Господин Кругликов, отхлебнув последний глоток чаю, опрокинул стакан, положил на донышко кусок сахару и отодвинул все это от себя. После этих приготовлений налил себе рюмку и опять посмотрел на свет. Я сожалел в эту минуту, что я не живописец и не могу изобразить сложных ощущении, совместившихся на оригинальном лице ат-даванского станционного писаря, освещенном оплывшими сальными свечами. Круглый облик, пепельные, аккуратно причесанные волосы с чем-то вроде кока впереди, подстриженные котлетками бакенбарды и бритый подбородок. В серых глазах, внимательно глядевших рюмку на свет, можно было бы прочесть и предвкушаемое удовольствие, и тщеславную гордость заинтересовавшего слушателей рассказчика, и искреннюю горечь разбитой жизни и жгучих воспоминаний. Он, запрокинув голову, выцедил рюмку коньяку, поставил ее на стол, обтер губы истрепанным фуляровым платком и обратился к рассказу:
– Моя биография жизни, почтенные господа, очень печальная… Чувствительный человек может окончательно все понимать, а другие смеются-с… Впрочем, это все равно-с…
Он горько улыбнулся, все еще несколько рисуясь, и затем спросил:
– Не случалось ли кому из вас, почтенные господа, бывать в Кронштадте?
– Это где? – спросил Копыленков.
– Вблизи Петербурга, часа два пароходной езды-с, портовый город.
– Я бывал, – сорвалось у меня.
– Бывали-с? В самом Кронштадте-с?
Кругликов живо повернулся ко мне, и глаза его сверкнули оживлением.
– Да, бывал и даже жил несколько месяцев.

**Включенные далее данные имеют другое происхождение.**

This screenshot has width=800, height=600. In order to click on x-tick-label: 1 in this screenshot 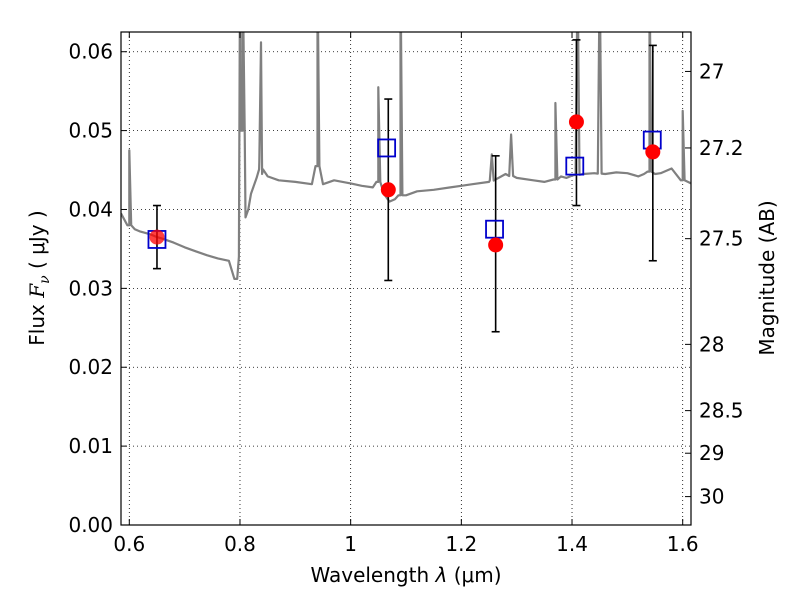, I will do `click(350, 544)`.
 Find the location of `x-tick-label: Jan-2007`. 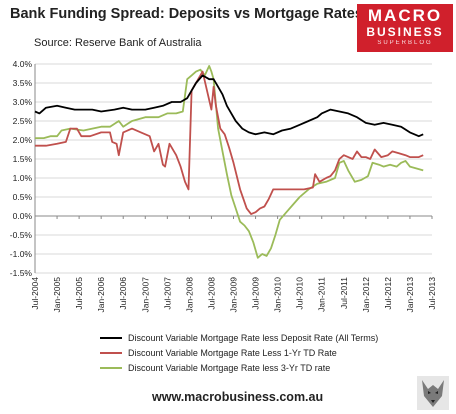

x-tick-label: Jan-2007 is located at coordinates (145, 295).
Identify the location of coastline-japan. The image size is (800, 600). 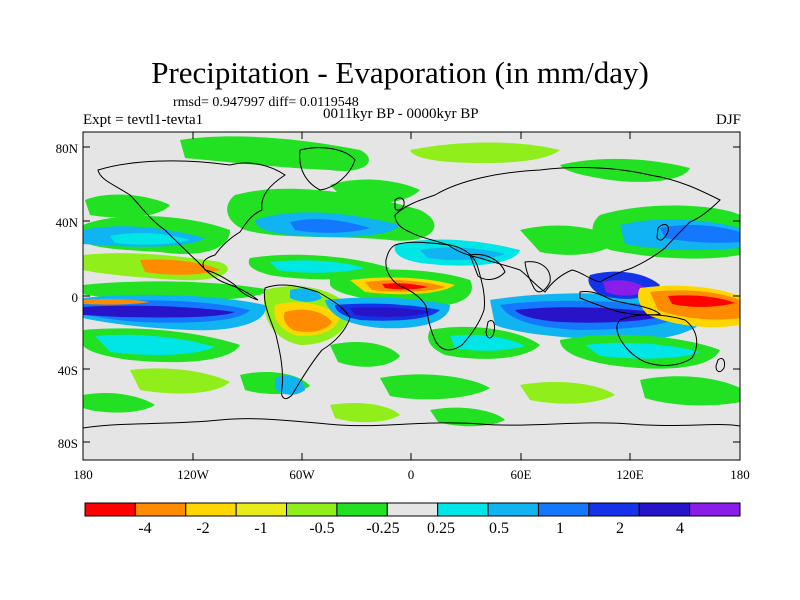
(662, 232).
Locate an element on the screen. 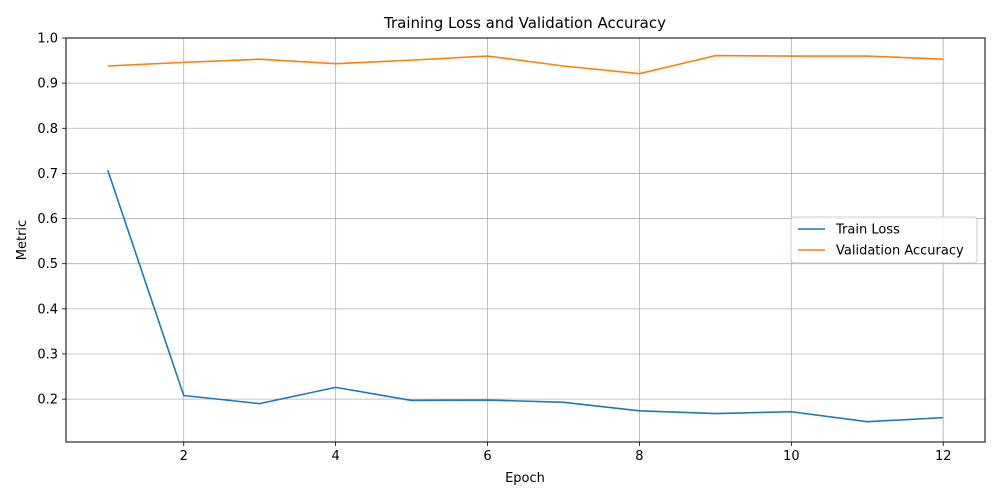 This screenshot has width=1000, height=504. x-axis-ticks: 2 4 6 8 10 12 is located at coordinates (566, 453).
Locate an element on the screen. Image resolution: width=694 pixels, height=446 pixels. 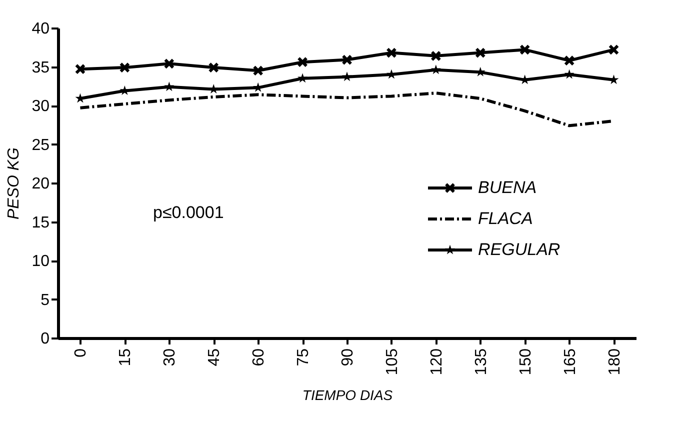
y-axis-title: PESO KG is located at coordinates (14, 184).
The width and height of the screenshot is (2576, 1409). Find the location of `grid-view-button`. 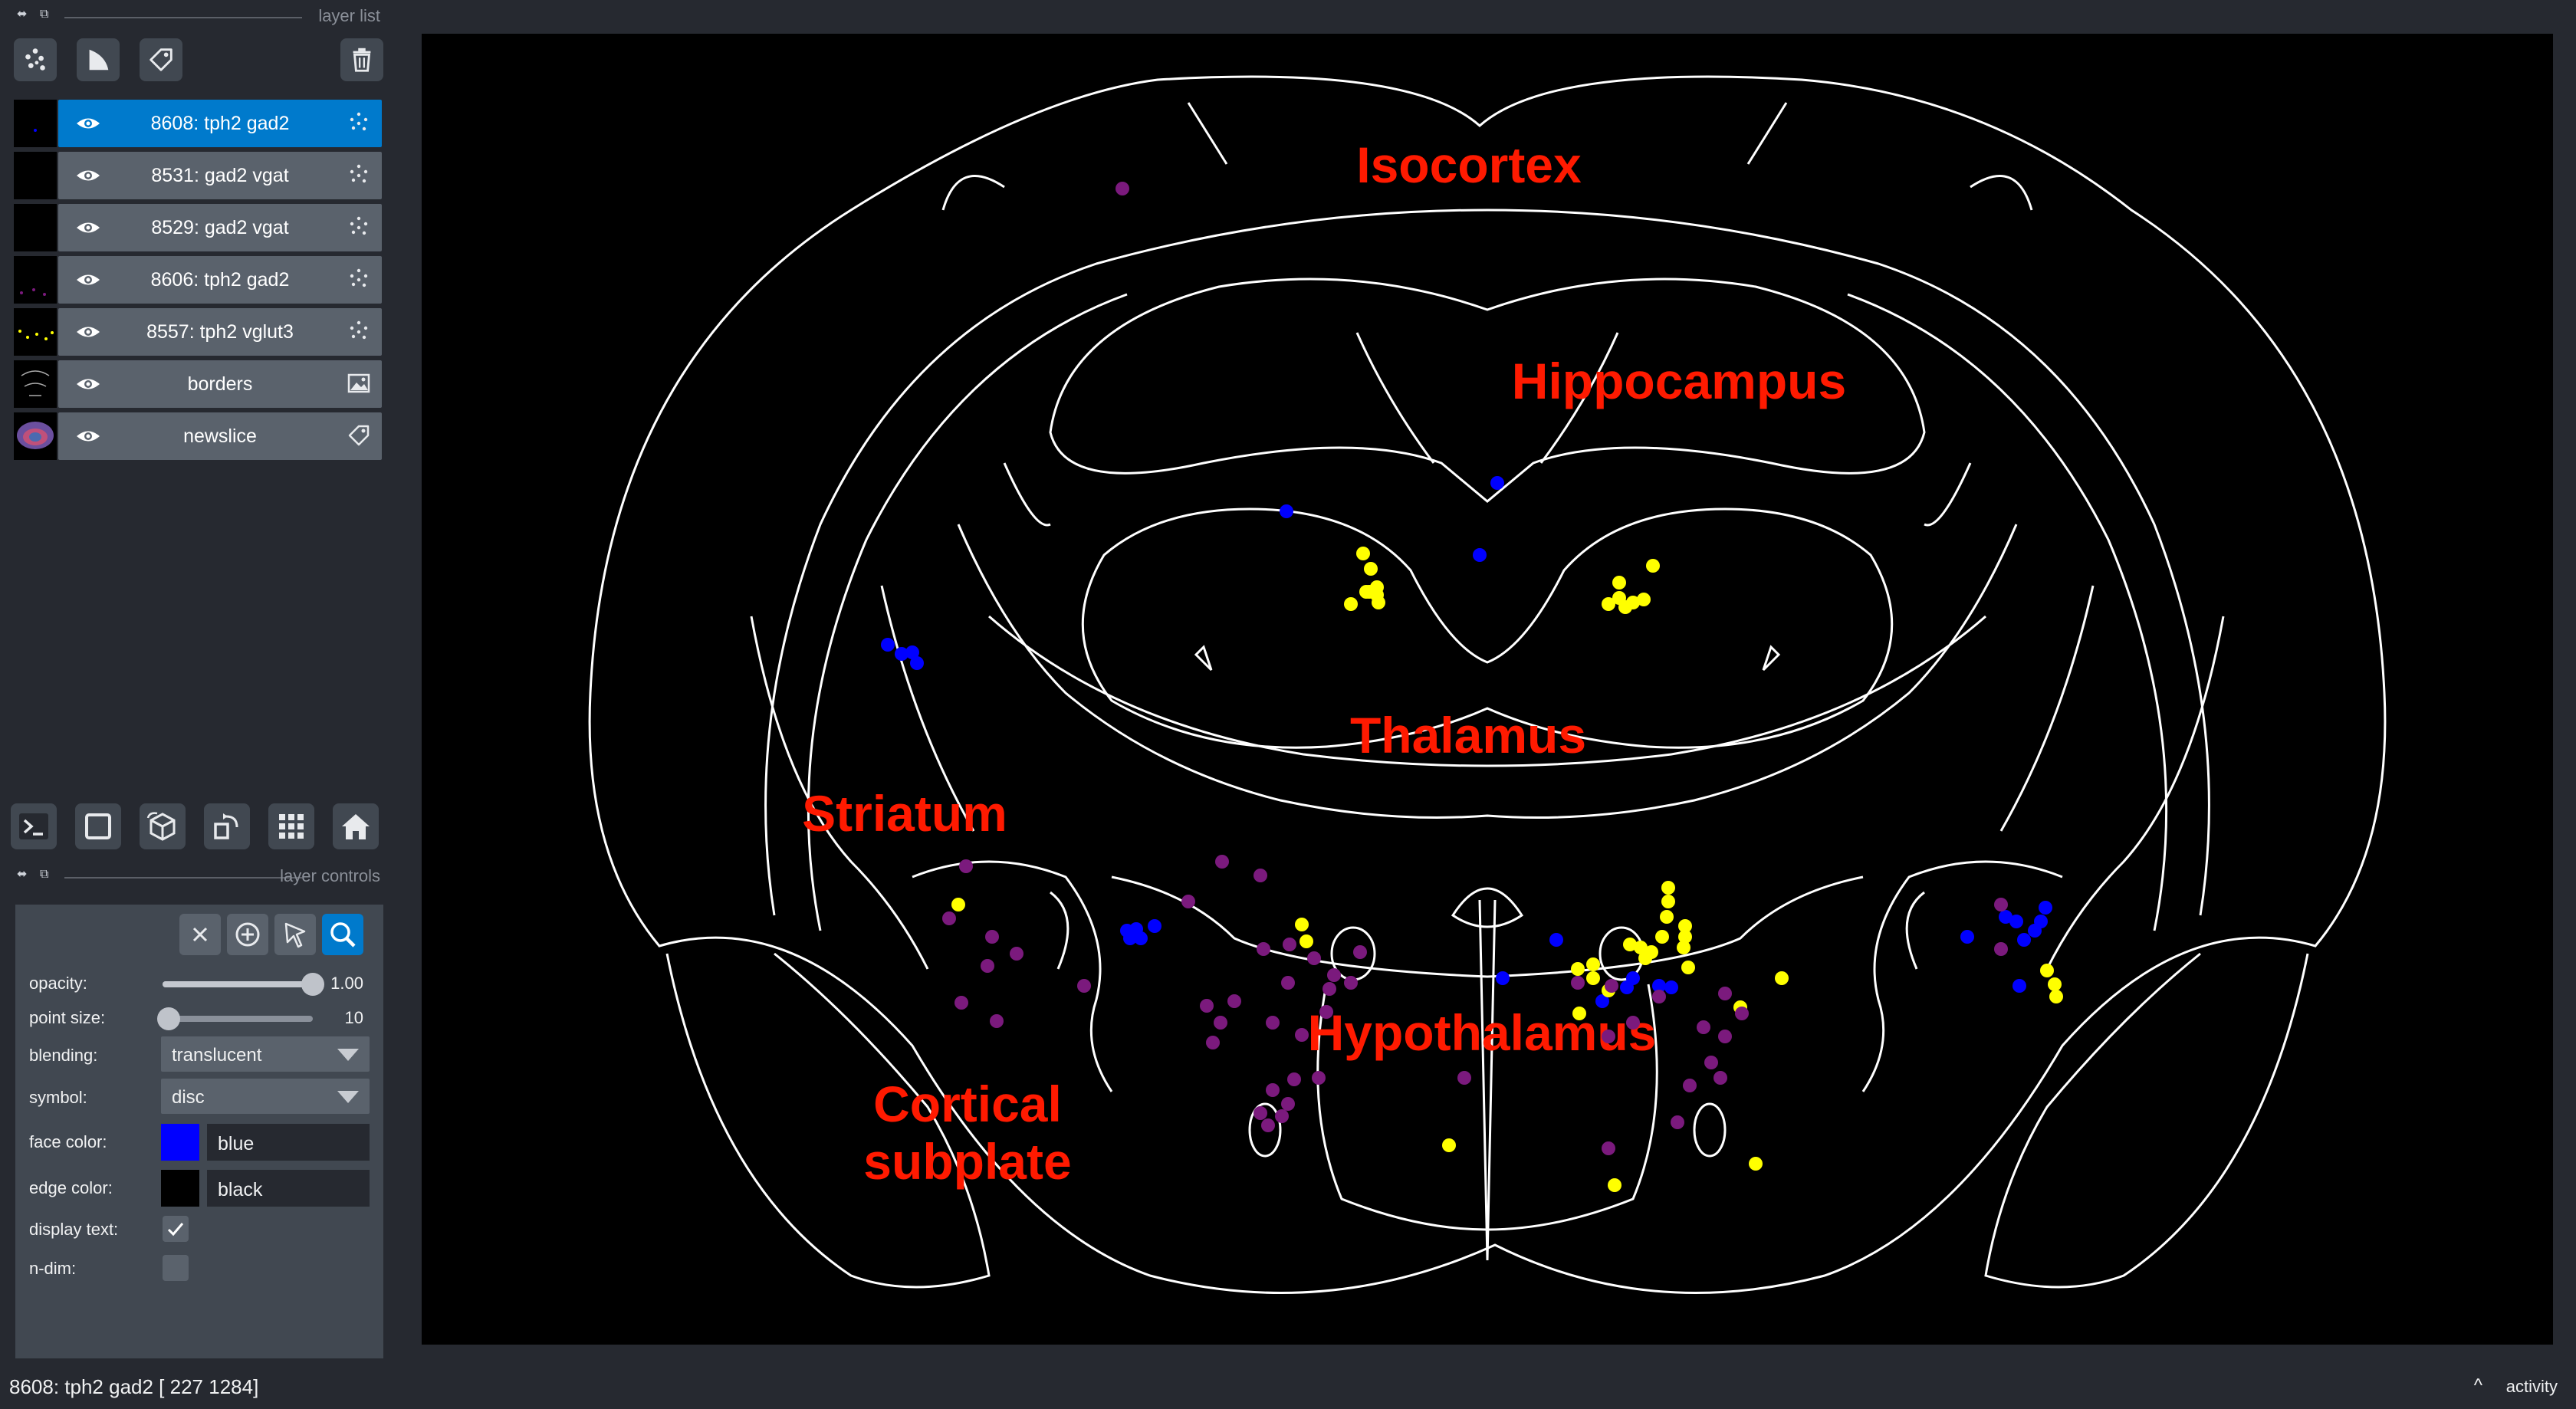

grid-view-button is located at coordinates (291, 826).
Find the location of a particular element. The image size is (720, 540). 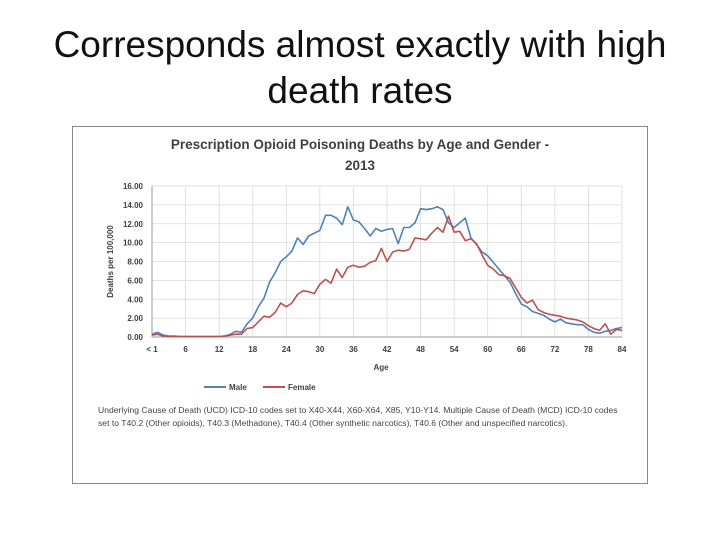

x-tick-label: 84 is located at coordinates (622, 350).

– Великолепный город! Порт, крепость, твердыня-с, оплот, окно в Европу-с… Превосходный город, уголок Санкт-Петербурга!
– Да, город хороший.
– Ах, как можно, как можно! Этакого другого города… да где вы найдете? Помилуйте. А правда ли-с, что теперь, говорил мне как-то проезжий офицер, на Екатерининской улице чугунная мостовая положена?
– Верно.
– Красота, должно быть!.. А пристани-с, Купеческая стенка, форт Павел, форт Константин…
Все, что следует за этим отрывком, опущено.